Each "discovery" tool, like nmap, has its own recipe in matters of discovery, and you can make some very trivial scans as some more advanced. Each tool is not equivalent in terms of capability. In order to keep my answer simple, I will not describe all the internal tricks that a complex and exhaustive tool like nmap can do. (But you can find a complete description of how nmap works just on discovery here).
In terms of host discovery on the same subnet, the simplest and most basic way to do it, is to send pings to each IP address in the subnet, and expect a reply.
To give an answer to your question, the most widely used packets sent to do this are:
- ICMP type 8 (echo request), expecting a type 0 (echo reply)

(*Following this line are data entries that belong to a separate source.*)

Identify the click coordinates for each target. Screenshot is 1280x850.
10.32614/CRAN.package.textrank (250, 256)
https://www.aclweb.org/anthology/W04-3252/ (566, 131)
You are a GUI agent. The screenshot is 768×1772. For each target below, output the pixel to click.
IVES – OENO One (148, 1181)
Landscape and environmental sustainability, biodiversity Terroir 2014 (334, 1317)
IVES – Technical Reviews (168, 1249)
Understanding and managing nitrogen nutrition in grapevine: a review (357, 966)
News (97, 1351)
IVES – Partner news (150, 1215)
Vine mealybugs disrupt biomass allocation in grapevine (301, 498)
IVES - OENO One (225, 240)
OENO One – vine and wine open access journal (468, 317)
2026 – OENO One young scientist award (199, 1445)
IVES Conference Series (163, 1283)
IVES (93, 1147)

- TCP SYN on a specific port, expecting a TCP ACK
The problem is that you will not discover hosts which do not choose to reply, like the ones running their own firewall.
Sending a broadcast packet is not a reliable solution either, because some hosts do not reply to broadcast, often for the same reason (their own firewall).

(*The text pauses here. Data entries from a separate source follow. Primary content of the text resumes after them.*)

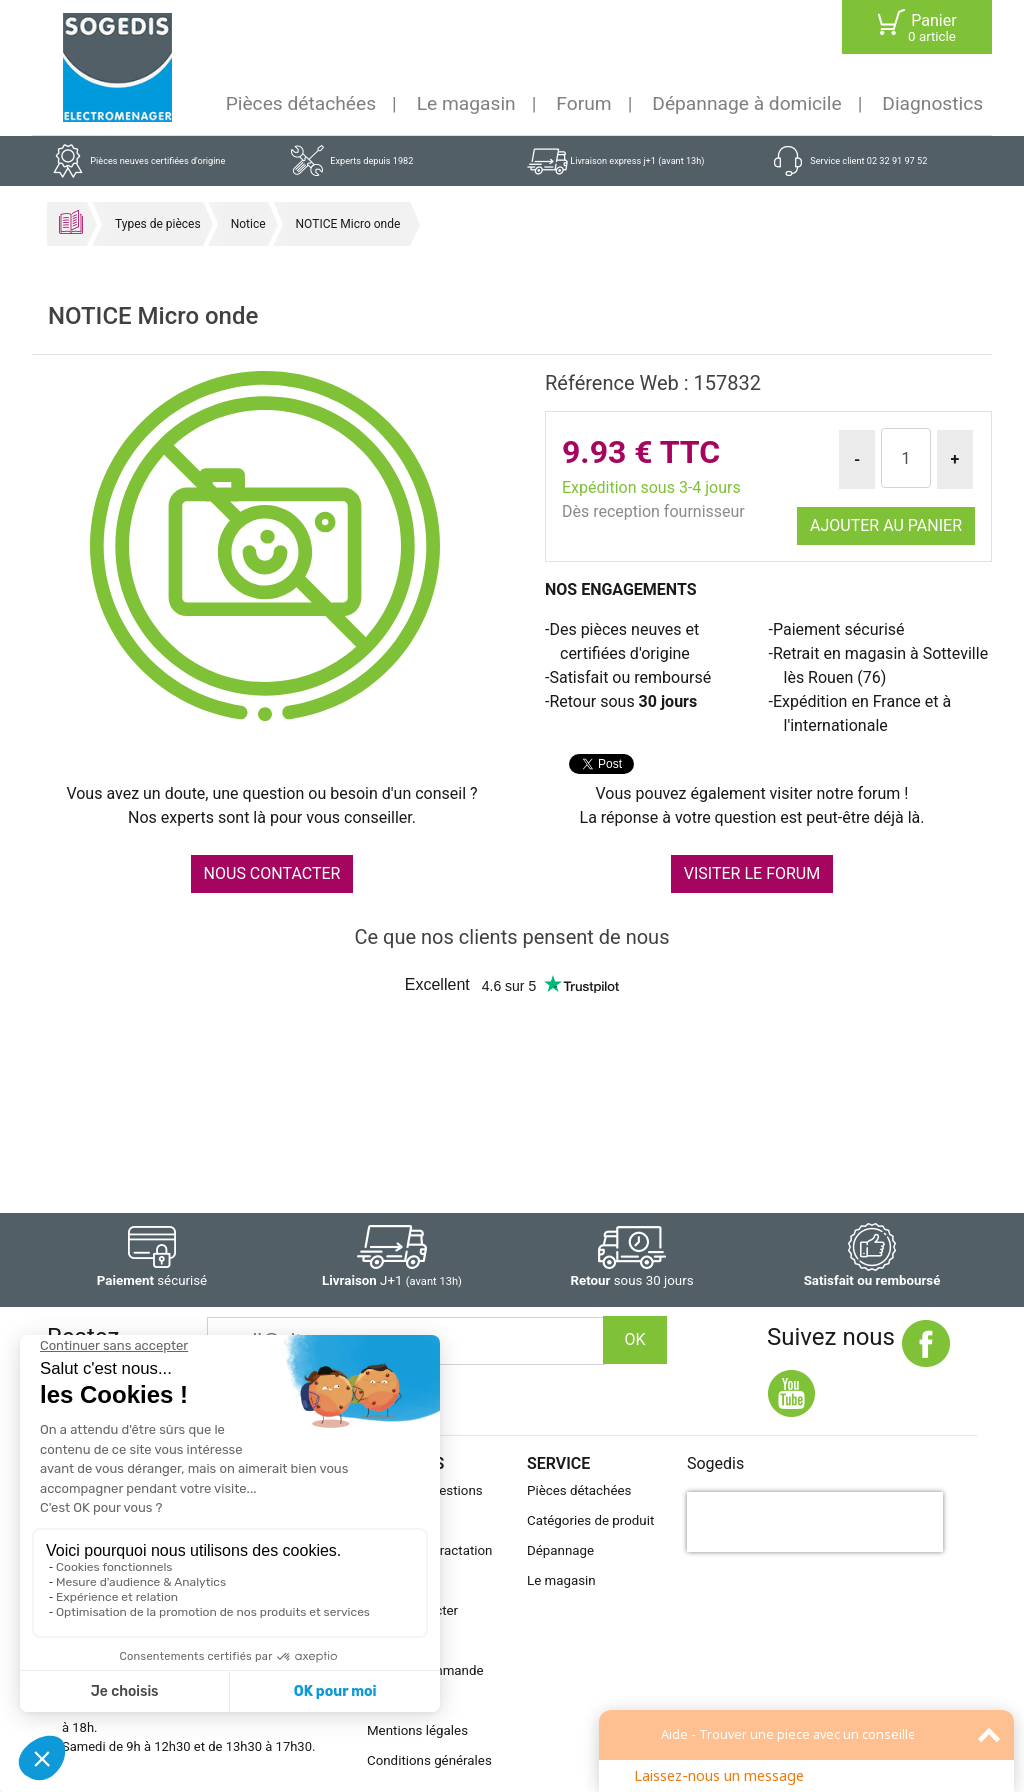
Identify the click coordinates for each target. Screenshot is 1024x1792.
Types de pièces (158, 224)
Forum (583, 103)
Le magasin (466, 103)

A way to make this technique more efficient is to check immediately the ARP table of the scanning host, and to check if there is any MAC address associated with the IP we sent the packet on just before, because ARP traffic is not blocked by an IP firewall.
If you want to go further, ARP discover is not reliable either on some networks (like some wireless spots) where security restricts traffic only between the host and the gateway. So you will not be able to "talk" to other hosts directly connected to the network, excepting the gateway.
Just one last thing: you are talking about "the network you are connected to". If the network contains several subnets, you lose the ARP visibility as soon as you are trying to scan another subnet than the one you are in (the ARP scope is never wider than the subnet).